* 提示された文章:
そして僕は、死ぬ寸前までの行動をしてしまっていました。一歩間違えていたら僕はいま、この文章を書けていないでしょう。生きて家に帰れたことに心から安堵(あんど)し、震えていた明け方がありました。
娘が2歳になる頃の僕は、復職からたった半年でうつになり、2度目の休職に入っていました。「低め安定」さえ、僕はできませんでした。「低め安定」とは、意欲を抑えて無理をせず、精神状態をちょっと低い程度で安定させるという意味です。「低め安定」は、「父親」として頑張りたい僕にとって、怖い言葉でした。会社に戻っても事態が好転するビジョンは見えません。会社は退職することになりました。
適切な治療を受け、生活を整えれば、うつは必ず回復させられる。しかし、復職してもまたうつや休職を繰り返す。周囲の人に迷惑をかけて、これを一生続けていくのだろうか。どうすれば事態が好転するのか全くわからない。こんなにも、できないとはーー。
1LDKの自宅アパートの小さな脱衣室で、内鍵をかけて、僕は閉じこもっていました。
妻からは「一緒にいられない」と言われていました。僕もこのとき、自分はいない方が妻と娘は幸せになれるだろう、と確信してしまっています。僕が「別居合意書」の草稿を用意し、妻も内容に合意していました。

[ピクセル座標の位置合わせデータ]
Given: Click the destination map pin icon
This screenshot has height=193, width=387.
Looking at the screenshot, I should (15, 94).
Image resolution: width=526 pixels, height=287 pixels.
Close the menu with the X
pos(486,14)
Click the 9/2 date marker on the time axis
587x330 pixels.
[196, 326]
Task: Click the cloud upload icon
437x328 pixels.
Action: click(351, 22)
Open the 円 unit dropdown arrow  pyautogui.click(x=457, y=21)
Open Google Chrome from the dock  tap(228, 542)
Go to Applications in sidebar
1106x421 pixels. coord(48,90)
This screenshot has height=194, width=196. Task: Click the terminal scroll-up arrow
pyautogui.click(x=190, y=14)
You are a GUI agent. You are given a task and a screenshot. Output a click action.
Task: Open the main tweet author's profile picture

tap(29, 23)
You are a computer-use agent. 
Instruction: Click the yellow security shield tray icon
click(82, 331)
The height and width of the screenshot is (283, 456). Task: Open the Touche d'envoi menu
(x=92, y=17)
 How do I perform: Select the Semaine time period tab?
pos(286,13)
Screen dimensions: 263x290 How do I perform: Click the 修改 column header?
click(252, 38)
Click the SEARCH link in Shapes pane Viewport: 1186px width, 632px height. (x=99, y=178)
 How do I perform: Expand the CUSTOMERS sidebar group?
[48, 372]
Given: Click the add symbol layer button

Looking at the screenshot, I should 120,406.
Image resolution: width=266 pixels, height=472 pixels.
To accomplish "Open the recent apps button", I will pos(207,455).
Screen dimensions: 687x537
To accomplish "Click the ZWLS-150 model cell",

* 課題の指示:
- A) うつ体験の文章にある「1LDKの自宅アパートの小さな脱衣室で、内鍵をかけて、僕は閉じこもっていました。」という一文を英語に訳してください。
- B) うつ体験の文章のうち、「娘が2歳になる頃の僕は、復職」から「は退職することになりました。」までを一字も変えずにそのまま書き写してください。
- C) うつ体験の文章を、最後の文のあとから書き進めてください。

* 解答:
- A) I had shut myself away in the small changing room of our one-bedroom apartment, with the door locked from the inside.

- B)
娘が2歳になる頃の僕は、復職からたった半年でうつになり、2度目の休職に入っていました。「低め安定」さえ、僕はできませんでした。「低め安定」とは、意欲を抑えて無理をせず、精神状態をちょっと低い程度で安定させるという意味です。「低め安定」は、「父親」として頑張りたい僕にとって、怖い言葉でした。会社に戻っても事態が好転するビジョンは見えません。会社は退職することになりました。

- C)
申し訳ない気持ちでいっぱいでした。妻には、僕という「はずれくじ」を引かせてしまったことに。娘には、父親が頼りないばかりに、成長を近くでサポートできないことに。
僕は完全に自信を失っていました。毎日、ギュッと絞られるように胃が痛みました。たまに人と話すと、声が震えてしまいます。何をしても、どうにもならない感覚、レールから降りたという感覚、そして生きていく希望が一切見えない感覚。
つらいことが重なって心が孤立しました。居室にいると、後ろめたさや不安や焦燥感があふれてくるので、自分の外を遮断し、暗い脱衣室に逃避していました。
当時は、発達障害ではなく「双極性障害」と診断されていたので、「低め安定」で平日のフルタイム勤務をするのではなく、「元気なときにたくさん稼ぎ、うつのときにしっかりと休む働き方」を模索しようと考えました。そこで、個人事業主兼フリーターの道に進み、「少しでもマシになりたい」と挽回(ばんかい)を試みました。
しかし、スーパーの品出しや居酒屋の皿洗いなどのアルバイトの選考に落ちました。「会社が手続きを代行してくれていた社会保険は、自分でどうやればいいんだろう」「年金はいつどこに払えばいいのだろう」といったことさえわからないまま、丸腰の状態で会社の外に飛び出していました。
なんとかアルバイトとして採用してくれた小さな会社で、人と話すことのない事務の単純作業をひたすら繰り返していました。やればやるほど孤立感は高まり、「自分は何をしているのだろう」と意欲や活力が失われていく感覚にさいなまれました。自分に期待しすぎていたのかもしれません。小さな個人事業も始めましたが、あまりうまくいきませんでした。自分の全てを社会から否定されているような気持ちになりました。
僕の働き方に対して、実家の父は叱咤(しった)激励しました。「家族を持っているのだから、もっと頑張れ。君のためを思って言っている。俺は家族を養って頑張ってきた。愛情を持って育ててきた。だからまだまだやれるはずだ」。言われるほど絶望して、父とは疎遠になりました。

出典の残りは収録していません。